The next post is "A Beginner's Guide To Formatting Dates In SQL". This is from the blog.panoply.io. It's a very simple post, talking about timestamps, years, how to store certain dates, converting dates into a string, extracting certain parts of a date as well as truncating to certain parts of a date. So if you're interested in learning more about the date-time functions in PostgreSQL, definitely a blog post to check out.
The next post is "PostGIS 3.0.0". This is from postgis.net So now that PostgreSQL 12 has been fully released, they have released PostGIS 3.0.0. So if you're interested in this, definitely a blog post and a project to check out.

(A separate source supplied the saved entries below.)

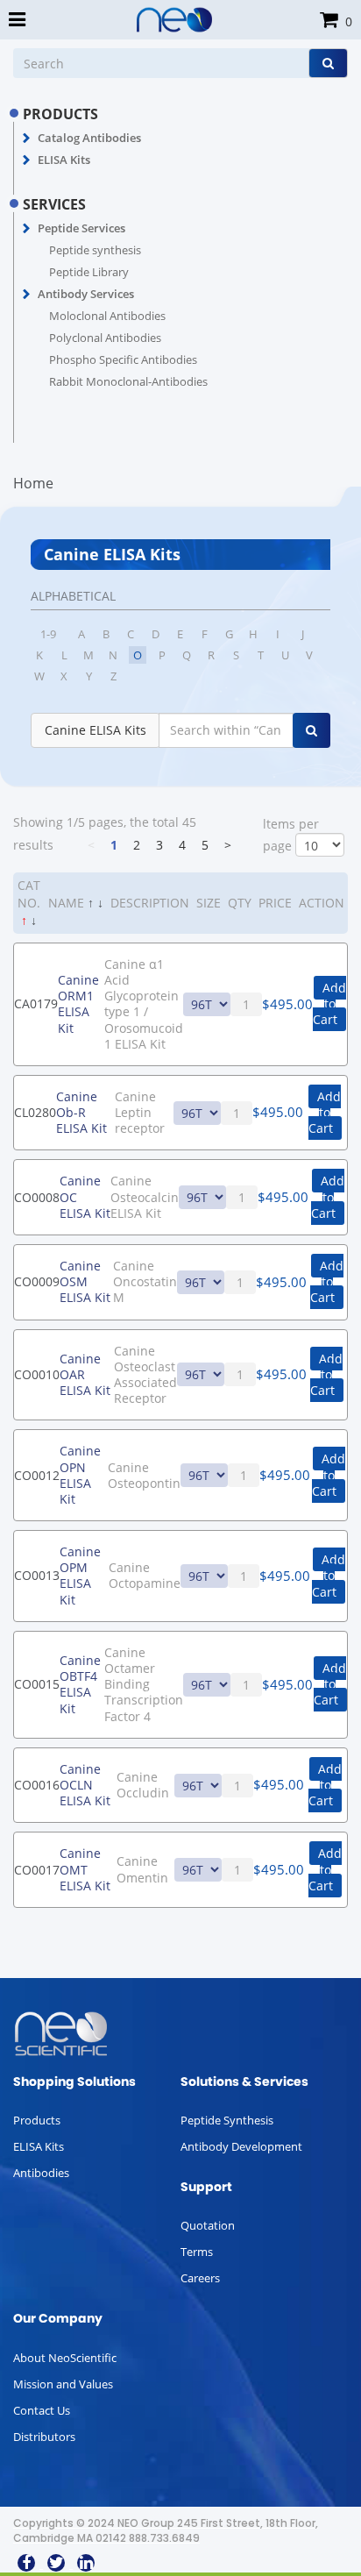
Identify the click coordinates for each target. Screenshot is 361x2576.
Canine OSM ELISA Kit (85, 1281)
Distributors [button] (44, 2436)
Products (36, 2120)
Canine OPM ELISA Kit (80, 1575)
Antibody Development (241, 2146)
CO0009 (37, 1281)
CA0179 (36, 1003)
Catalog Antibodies (89, 138)
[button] (27, 138)
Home (33, 483)
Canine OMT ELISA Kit (85, 1869)
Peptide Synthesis (226, 2120)
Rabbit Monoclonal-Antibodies (128, 381)
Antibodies (41, 2173)
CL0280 (35, 1112)
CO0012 (37, 1475)
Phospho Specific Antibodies (123, 359)
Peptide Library (89, 272)
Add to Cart (329, 1003)
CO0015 (37, 1684)
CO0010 (37, 1374)
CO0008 (37, 1197)
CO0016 (37, 1784)
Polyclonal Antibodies (105, 337)
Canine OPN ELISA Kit (80, 1474)
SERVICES (54, 204)
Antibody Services (86, 294)
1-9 (48, 634)
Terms (196, 2251)
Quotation (207, 2225)
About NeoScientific (65, 2358)
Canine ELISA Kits (95, 730)
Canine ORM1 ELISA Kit (78, 1003)
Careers (200, 2278)
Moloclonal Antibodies (107, 316)
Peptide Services (81, 228)
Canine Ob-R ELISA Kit (81, 1112)
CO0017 (37, 1869)
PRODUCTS (60, 114)
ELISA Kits (64, 159)
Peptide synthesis (95, 250)
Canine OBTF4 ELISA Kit (80, 1684)
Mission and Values (63, 2384)
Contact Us (41, 2410)
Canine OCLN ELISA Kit (85, 1785)
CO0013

The next series of posts are a little bit older, but they're talking about a text search of Postgres. The first post is "Using PostgreSQL to Create an Efficient Search Engine". They talk about comparing the different ways you want to do a search. So for example, if you're looking for a prefix in a fuzzy query, you can use a B-tree index. Here's how you can specify your searches. If you're looking for a suffix and fuzzy query, you can do your searches this way using the reverse column expression and a b tree index. If you want to do a prefix and or suffix and a fuzzy query, you can use the pg_trgm extension and gin indexes, or you can use gin and RUM indexes for full-text search. This post goes into a very comprehensive discussion of full text searching in general, how to break apart different words, defining search, syntax, sorting algorithms, and other types of information. So if you want to get more information about text searching in Postgres, definitely a post to check out.
Follow-up posts that are related to it are "The RUM index and Full-Text Search Using PostgreSQL". This does a comparison of using storing data as an array or in a text field and using a gen index or a rum index and see how the performance changes with different types of queries.
The next post in the series is "Using the Built-In and Custom Ranking Algorithms of PostgreSQL for Full-Text Searches". So this goes into ranking algorithms using a tsvector or using a multidimensional array.
Then the last post is "Term Frequency Statistics in PostgreSQL Full-Text Searches". So how frequent or infrequent a particular term appears in a series of texts. So if you're interested in these types of Postgres, definitely ones to check out.